His joy was infectious. For the first time, the little apartment seemed bathed in a warm glow that banished the chill of loneliness. It seemed homey and full, she realized as she smiled into his happy face, her heart full to bursting.
25
Fruma Esther Sonnenbaum sat uneasily in the waiting room of the eye clinic of Mount Sinai Hospital. It was crowded like a buffet table after Yom Kippur, she thought irritably, staring at the women in their immodest tight pants and the men with tattoos, wishing now she had asked someone to accompany her. She sighed. No, it was better this way. There were enough tsuris for her family right now. They needed another? As for all the yentas who would have lined up to take her and then told the entire neighborhood what good people they were to help the poor, unfortunate widow of the great Rav Sonnenbaum whose own family was no longer in a position to help her given the unfortunate and heartbreaking events with which God had visited upon them of late … no, thank you.
She had been seeing Dr. Margolis going on seven years now. She remembered the shocking moment she realized that there was something terribly wrong with her eyesight—not that it had ever been good, mind you. From the age of six, she had been prescribed prescription lenses. “She will probably need glasses her entire life,” the young
doctor in the white coat had told her mother, who pursed her lips as if swallowing a bitter but necessary pill. The words had echoed in her own shocked, childish heart. “All her life!” She was only six.
She had grown used to the yearly visits to the optometrist, the endless “does it look better this way or that way” of the vision tests to determine if a still thicker lens was necessary to make sense of a blurry world. Almost always, the answer was yes. But then seven years ago, she had been helping one of the grandchildren with homework and the graph paper had suddenly seemed all misshapen and wobbly instead of a neat little grid.
She thought she was going blind or losing her mind.
But it turned out to be neither.
“An epiretinal membrane,” Dr. Margolis told her.
“Vus is dus?”
“It means you have a thin piece of tissue over your retina. If it doesn’t bother you, you don’t have to do anything.”
“It bothers me.”
“Well, we can operate.”
“On my eye? You want to use a knife on my eye?” she’d gasped.

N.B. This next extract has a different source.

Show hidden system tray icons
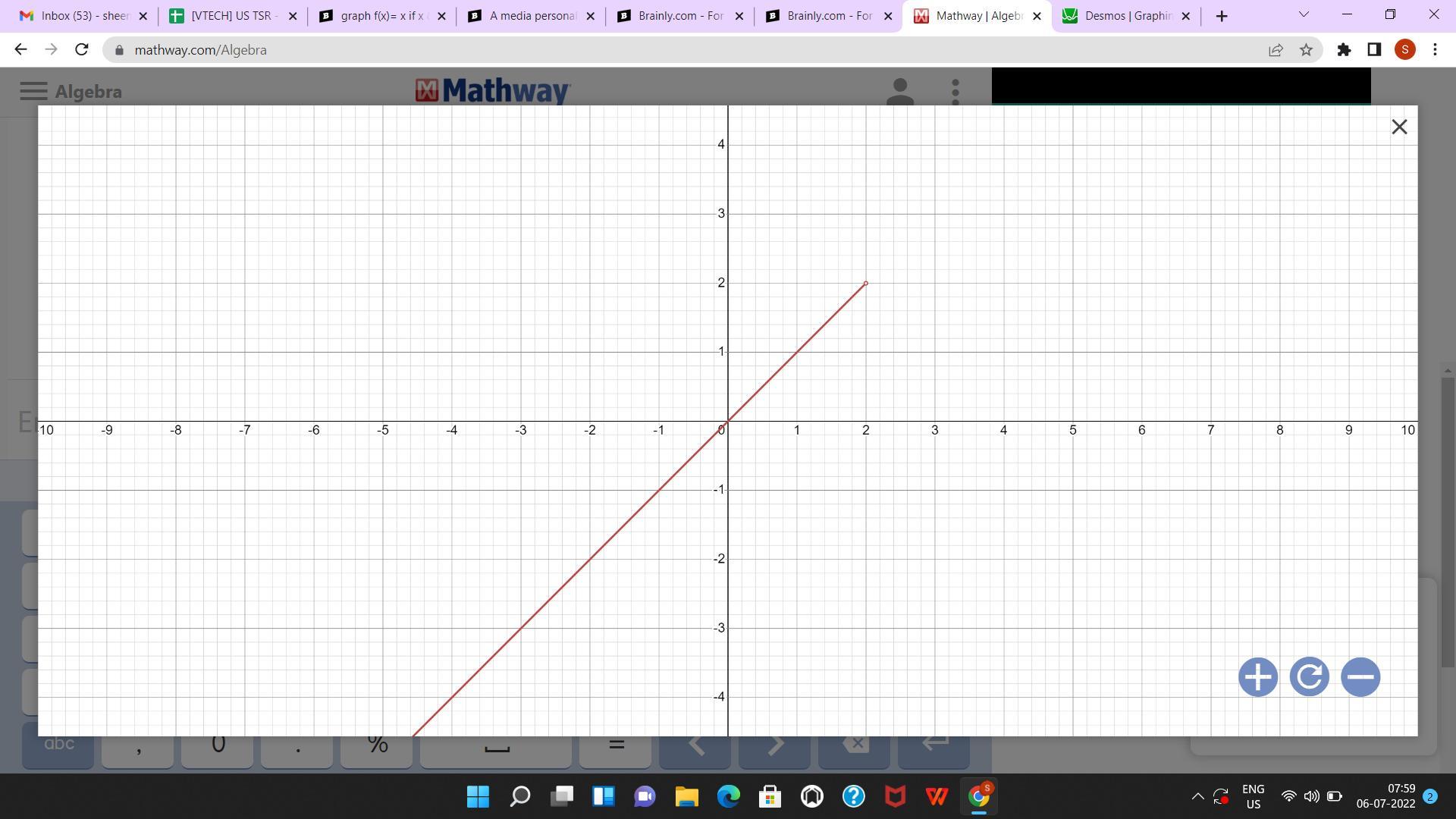Viewport: 1456px width, 819px height. pyautogui.click(x=1197, y=796)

“It’s a very successful operation. Takes half an hour, but then you’ll probably need surgery a few months down the line for a cataract.”
“I have a cataract?”
“No, not now, but if you do the surgery to remove the membrane…”
So, they would solve one problem and cause another. Suddenly, it didn’t bother her. Not enough for that.
But every year, she could feel the tissue encroaching on her vision, pulling on her eyeball like an impatient and undisciplined child. It was just a matter of time before she would see almost nothing clearly from that eye.
She pondered long and hard how such a thing had happened to her. “We don’t know,” Dr. Margolis told her. But then he added, “Sometimes it starts out as an infection and there is scar tissue.”
An infection! She remembered when it had started. She had visited the cemetery where she had recited psalms, weeping copiously over her late husband Yitzchak Chaim’s grave. The very next day, her eye had grown red and filled with pus.
Perhaps she had wiped away her tears before ritually washing her hands as was the law, allowing the evil spirits that lurked among the dead to damage her eye? The doctor had given her a little tube of antibiotic gel to put on her inner eyelid, but it had taken weeks to go away.